The blue ones are much thicker and jellylike allowing them to slip out from under clamps.

 

Continental recognized this problem back when I started flying mine in 1995 and issued a service bulletin. SB 94- 3A /1995-05-23

converting to the thinner but thicker consistency red silicone.  We need to get the word out to pilots/mechanics to throw away these old blue couplings. And-- looking closer we see that the clamp used was not the proper one. The one used and shows in the picture is for the turbocharger exhaust pipe-- not the turbo boost to the intake manifold. The one shown in the picture will not clamp down beyond a certain value.

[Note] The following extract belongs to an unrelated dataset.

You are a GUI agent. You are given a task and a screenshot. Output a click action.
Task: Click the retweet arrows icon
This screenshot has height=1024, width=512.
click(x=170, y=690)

There have been many stories over the years about these hoses coming off. Don G. has an especially good one. Communication was not good that day and the controller interpreted his report to be a C-130 with four engines out! Then things got interesting.

 

Almost all Lancair training manuals address this problem and direct the Mixture to be pulled aft untill engine runs smoothly.


Charlie K.

 
See me on the web at
 



From: randy snarr <randylsnarr@yahoo.com>
To: lml@lancaironline.net
Sent: Wed, September 8, 2010 11:48:43 AM
Subject: [LML] Engine failure ATC Transcript Super Legacy Twin Turbo TSIO 580

All,
Below is a link to a youtube video which contains a transcript of a Legacy pilot who departed Redmond, OR  on an IFR flight plan. He climbs IMC to his assigned altitude at 21,000 and at 20,000 there is a big BANG!! and the engine quits.
I only hope I would handle the same situation half as well...

Needless to say this is a harrowing story. The story has a happy ending but harrowing none the less. When listening to the audio, you forget how serious the situation is because he is so calm. The pilot is a friend of mine and I happened to call him 30 minutes after he landed and he recounted the tale to me. He told me the scariest part was not when the engine quit but when he was forced to descend into dark ugly IMC/ and Icing conditions with a dead engine. Oh, over the mountains!  He got icing on the way up and his new deicing system was working perfectly. He knew he would most likely get it on the way down as well, this time with a dead engine and potentially little power to run the deice system.
Upon landing, it was discovered that a turbo hose blew off in climb and when that happened because of the sudden loss of boost, it completely flooded the engine fouling the plugs.

Mark did an excellent job getting the airplane and himself down in one piece.
 
He travels the country weekly and spends around 3 days a week traveling this this airplane. His experience and proficiency definitely shows in this situation...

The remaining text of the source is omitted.